Kitsuki Castle (杵築城, Kitsuki-jō) is an Edo period yamajiro-style Japanese castle located in the city of Kitsuki, Ōita Prefecture, Japan. Its ruins have been protected as a National Historic Site since 2020. The current castle, a replica tenshu built in 1970, is considered to be the smallest castle in Japan.

== Overview==
Kitsuki Castle is located on Shiroyama hill on the southern seashore of the Kunisaki Peninsula in Kyushu in what was once northern Bungo Province. The castle is situated on a long and narrow hill about 200 meters in length. Its elevation is only between 20 and 30 meters, but as the slopes of the hill are steep cliffs and the site was seen to be protected on either side by the Yasaka-gawa and Takayama-gawa rivers, the location was considered a natural fortress.

== History ==

The original castle was constructed at this location in 1394 by the Kitsuki clan, a cadet branch of the Ōtomo clan, who had been dispatched as shugo of the province by the Kamakura shogunate. Initially, the Kitsuki clan established their stronghold at Takeno Castle 10 kilometers upstream, but Kitsuki Yorinao relocated it to the coast and constructed a new jōkamachi to better control the port.

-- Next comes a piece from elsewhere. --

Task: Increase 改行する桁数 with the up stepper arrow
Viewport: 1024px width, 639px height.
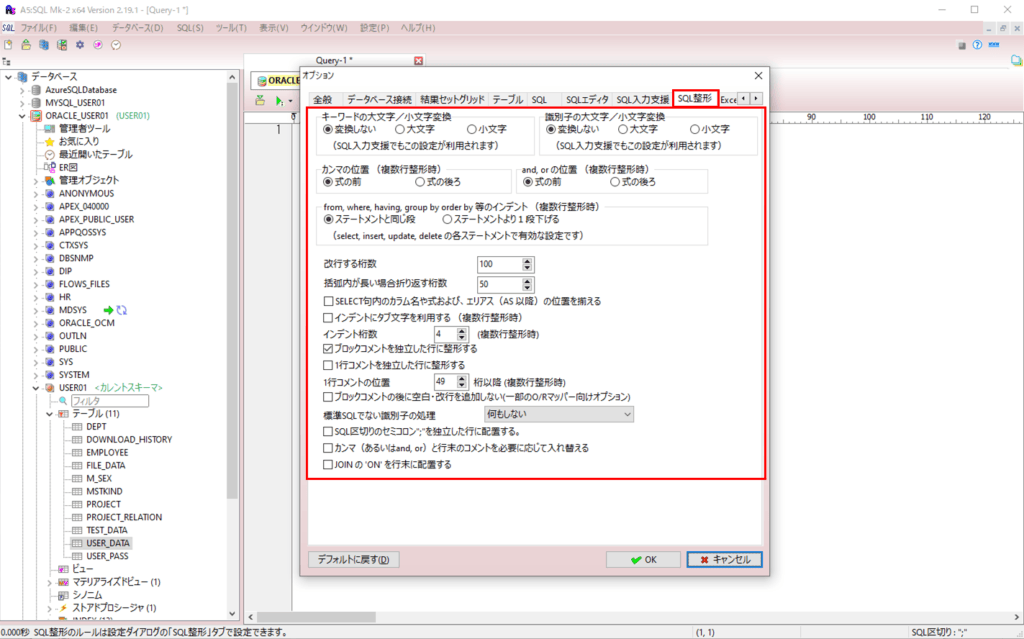Action: (527, 259)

In the Sengoku period, Kitsuki Shigenao was an important retainer of Ōtomo Sōrin, who directly or indirectly controlled northern half of Kyushu. However, the Ōtomo were defeated by the aggressive Shimazu clan in a series of battles in Hyūga Province, losing most of the territory and many of their retainers, including their capital of Funai (modern-day Ōita city) in 1587. However, the Kitsuki clan withstood a two-month siege by Shimazu forces and remained in the hands of the Kitsuki clan until after Toyotomi Hideyoshi's conquest of Kyushu. The Ōtomo were restored to control of Bungo Province; however, Ōtomo Yoshimune was subsequently accused of cowardice during the Japanese invasions of Korea (1592–1598) and was dispossessed. At that time, the Kitsuki clan was dispossessed and its leaders killed themselves. Toyotomi Hideyoshi subsequent awarded the castle to Sugihara Nagafusa, a marriage relative of Hideyoshi, built hillside residence at the north of the hill. At the beginning of the Edo Period, the castle was maintained as a secondary fortification by Hosokawa Tadaoki, who was at the time the daimyō of Kokura Domain. In 1632, when Tadaoki's son Hosokawa Tadatoshi was transferred to the Kumamoto Domain in neighboring Higo Province. The former Hosokawa territory was partitioned; Ogasawara Tadazane, who had ruled the Akashi Domain of Harima Province, was granted 150,000 koku of land in northern Buzen, with the territory's seat of government being placed at Kokura Castle. The secondary castle of Nakatsu became the center of the new Nakatsu Domain, which was granted to Tadazane's nephew Ogasawara Nagatsugu. Simultaneously, Tadazane's younger brother Ogasawara Tadatomo, who had been a hatamoto, was given Kitsuki Castle and its surroundings with a kokudaka of 40,000 koku, making him a daimyō. Tadatomo was relocated to Yoshida Domain in Mikawa Province in 1645. Matsudaira Hidechika, the daimyō of Bungo-Takeda Domain replaced Ogasawara Tadatomo, with the domain slightly reduced to 32,000 koku. His descendants ruled Kitsuki until the Meiji Restoration.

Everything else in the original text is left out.